Although there have been several pathological studies of CCPRCT, few studies have focused on the patient's clinical and surgical outcomes. In this study, most patients were discovered incidentally, but about 10% complained of nonspecific flank pain and abdominal pain. Similar results have been found in other studies [8]. However, the diameter of the largest mass is 4.1 cm, and the median diameter of mass is 1.2 cm. It is difficult to prove a clear causal relationship between pain and masses. Although it is known that there is no difference according to gender, the proportion of men in this study was about 70% [11].
Initially, CCPRCT was thought to occur only in ESRD. However, several studies have reported that CCPRCT also occurs in patients without ESRD [12, 13]. Only about 20% of the patients in this study had ESRD as a comorbidity. CCPRCT may present as multiple bilateral disease, and VHL syndrome may require differential diagnosis. CCPRCT has been described in a patient with VHL syndrome [14]. In this study, one patient had VHL syndrome and had a history of contralateral metachronous ccRCC.

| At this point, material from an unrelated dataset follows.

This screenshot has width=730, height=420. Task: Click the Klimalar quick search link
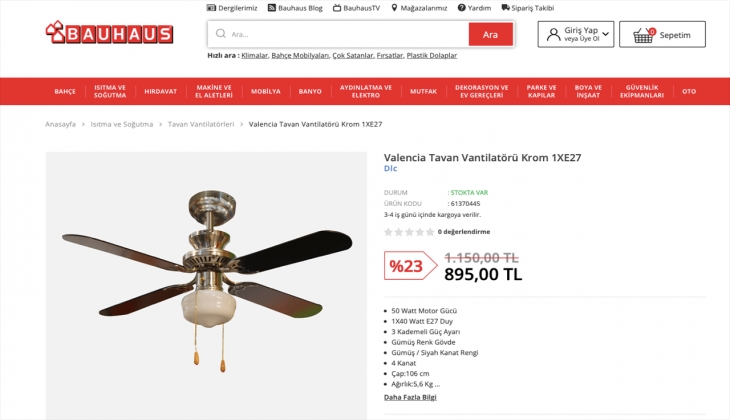(254, 55)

Among cases of nephrectomy, CCPRCT accounted for 1.8%. The prevalence of CCPRCT is known to be about 1–4% [8], and it is judged that similar results could be obtained in this cohort even if patients who only undergo actual biopsy and have not undergone surgery are included. CCPRCT has rarely been reported as a metastatic or advanced disease to date [8, 15–17]. There were no advanced stages in this study, too. Therefore, if CCPRCT can be predicted in advance, not only partial nephrectomy but also minimally invasive treatment such as ablation or active surveillance can be considered as treatment options. However, it is not easy to clearly distinguish between CCPRCT and small renal mass with the other histologic subtype on CT or magnetic resonance imaging [18]. If there is no significant change in the image during the follow-up period, it would be a good strategy to establish a treatment plan after confirming the pathology through a biopsy [19].
CCPRCT is mostly small, with an average size reported of about 2 cm. It is usually surrounded by a well-defined, thin fibrocystic mass, and most cases are solitary tumors. However, sometimes multiple or bilateral tumors have been reported [20, 21]. Multiple and bilateral masses were also reported in this study. In histopathology, CCPRCT consists of variable architectures of solid, cystic and papillary patterns. In immunohistochemistry, it is positive for carbonic anhydrase IX, CK7, and high molecular weight cytokertin, and negative for AMACR, CD10, and TFE3 [7]. Based on these characteristics, ccRCC, papillary RCC, Xp11 translocation RCC, MiT family translocation-associated RCC, and RCC with smooth muscle stroma should be considered as differential diagnoses [22, 23].
This study is significant in that it summarized and described the clinical and preoperative data of CCPRCT patients from the clinician's point of view. Being able to have an understanding of and impression of pathological features or clinical outcomes of CCPRCT will help develop beneficial treatment plans for patients. In particular, the strength of this study is that it provided surgical information on these pathological results by describing the results of partial nephrectomy at CCPRCT.
This study has some limitations. First, it is retrospective, single-center data, and it did not include a large number of patients. Therefore, the results of our study must be confirmed and validated with a prospective large-scale multi-center study. However, the cohort used in this study is prospectively collected data and it is judged to have less bias than the original retrospective study. Furthermore, although it was meaningful in characterizing and describing CCPRCT, it could not predict preoperative CCPRCT. There was no significant difference on imaging, and the symptoms complained of by the patient were not clear. It was thought that further study was needed to predict CCPRCT using magnetic resonance imaging or contrast enhanced ultrasonography.